Understanding which genes (features) are most important for model predictions provides biological insights.


In [None]:
# Extract feature importance from tree-based models
rf_model = results['Random Forest']['model']
gb_model = results['Gradient Boosting']['model']

# Get feature importances
rf_importance = pd.DataFrame({
    'Gene': gene_names,
    'Importance': rf_model.feature_importances_
}).sort_values('Importance', ascending=False)

gb_importance = pd.DataFrame({
    'Gene': gene_names,
    'Importance': gb_model.feature_importances_
}).sort_values('Importance', ascending=False)

# Visualize top features
fig, axes = plt.subplots(1, 2, figsize=(16, 6))

# Random Forest
top_n = 20
axes[0].barh(range(top_n), rf_importance.head(top_n).sort_values('Importance')['Importance'],
             color='steelblue', alpha=0.8, edgecolor='black')
axes[0].set_yticks(range(top_n))
axes[0].set_yticklabels(rf_importance.head(top_n).sort_values('Importance')['Gene'], fontsize=9)
axes[0].set_xlabel('Importance', fontsize=12)
axes[0].set_title('Random Forest: Top 20 Most Important Genes', fontsize=14, fontweight='bold')
axes[0].grid(alpha=0.3, axis='x')
axes[0].invert_yaxis()

# Gradient Boosting
axes[1].barh(range(top_n), gb_importance.head(top_n).sort_values('Importance')['Importance'],
             color='crimson', alpha=0.8, edgecolor='black')
axes[1].set_yticks(range(top_n))
axes[1].set_yticklabels(gb_importance.head(top_n).sort_values('Importance')['Gene'], fontsize=9)
axes[1].set_xlabel('Importance', fontsize=12)
axes[1].set_title('Gradient Boosting: Top 20 Most Important Genes', fontsize=14, fontweight='bold')
axes[1].grid(alpha=0.3, axis='x')
axes[1].invert_yaxis()

plt.tight_layout()
plt.show()

# Compare with differential expression results
print("\nComparing Feature Importance with Differential Expression:")
print("="*80)

# Find common top features
rf_top_genes = set(rf_importance.head(20)['Gene'])
gb_top_genes = set(gb_importance.head(20)['Gene'])
de_top_genes = set(df_tests.head(20)['Gene'])

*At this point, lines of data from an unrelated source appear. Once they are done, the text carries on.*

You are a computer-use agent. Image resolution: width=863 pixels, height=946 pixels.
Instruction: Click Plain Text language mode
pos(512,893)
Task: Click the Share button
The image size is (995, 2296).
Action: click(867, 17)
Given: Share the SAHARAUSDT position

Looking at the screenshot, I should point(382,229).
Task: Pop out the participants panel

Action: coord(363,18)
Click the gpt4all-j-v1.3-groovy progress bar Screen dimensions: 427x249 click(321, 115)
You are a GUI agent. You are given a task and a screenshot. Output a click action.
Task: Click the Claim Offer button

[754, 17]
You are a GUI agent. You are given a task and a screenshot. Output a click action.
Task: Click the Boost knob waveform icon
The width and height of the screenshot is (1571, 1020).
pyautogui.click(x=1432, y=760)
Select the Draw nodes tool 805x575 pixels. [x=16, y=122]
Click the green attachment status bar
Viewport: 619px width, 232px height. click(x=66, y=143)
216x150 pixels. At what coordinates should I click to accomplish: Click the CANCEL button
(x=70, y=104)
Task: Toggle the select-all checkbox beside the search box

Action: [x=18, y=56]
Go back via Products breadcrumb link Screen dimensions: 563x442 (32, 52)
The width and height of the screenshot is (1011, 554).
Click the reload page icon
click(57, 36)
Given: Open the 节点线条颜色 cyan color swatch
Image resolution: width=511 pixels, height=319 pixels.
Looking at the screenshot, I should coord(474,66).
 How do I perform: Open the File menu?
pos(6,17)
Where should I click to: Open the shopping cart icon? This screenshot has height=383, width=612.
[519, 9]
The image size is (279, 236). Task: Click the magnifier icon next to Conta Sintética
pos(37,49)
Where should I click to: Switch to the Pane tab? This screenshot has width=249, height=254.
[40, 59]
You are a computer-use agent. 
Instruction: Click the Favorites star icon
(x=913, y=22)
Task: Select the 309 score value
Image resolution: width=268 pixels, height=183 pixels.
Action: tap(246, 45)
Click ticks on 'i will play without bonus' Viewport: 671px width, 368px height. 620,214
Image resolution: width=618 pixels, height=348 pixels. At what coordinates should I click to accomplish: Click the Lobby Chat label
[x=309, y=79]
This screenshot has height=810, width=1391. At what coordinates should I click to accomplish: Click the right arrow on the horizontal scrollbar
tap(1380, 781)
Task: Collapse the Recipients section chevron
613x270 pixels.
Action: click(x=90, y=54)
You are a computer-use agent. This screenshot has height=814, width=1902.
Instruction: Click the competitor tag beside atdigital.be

print(f"Genes in top 20 of Random Forest: {len(rf_top_genes)}")
print(f"Genes in top 20 of Gradient Boosting: {len(gb_top_genes)}")
print(f"Genes in top 20 of differential expression: {len(de_top_genes)}")
print(f"\nGenes in both RF and DE top 20: {len(rf_top_genes & de_top_genes)}")
print(f"Genes in both GB and DE top 20: {len(gb_top_genes & de_top_genes)}")
print(f"Genes in all three top 20s: {len(rf_top_genes & gb_top_genes & de_top_genes)}")

# Show overlap
print("\nCommon important genes across all methods:")
common_genes = rf_top_genes & gb_top_genes & de_top_genes
for gene in sorted(common_genes)[:10]:
    print(f"  - {gene}")



## 7. Conclusion

This notebook demonstrated key computational approaches for AI-driven cancer target identification and drug discovery:

1. **Statistical Analysis**: T-tests for identifying differentially expressed genes
2. **Dimensionality Reduction**: PCA, t-SNE, and UMAP for visualization and feature reduction
3. **Machine Learning**: Multiple algorithms for drug response prediction
4. **Feature Analysis**: Understanding which genes drive predictions

These methods are fundamental to modern precision medicine and drug discovery workflows.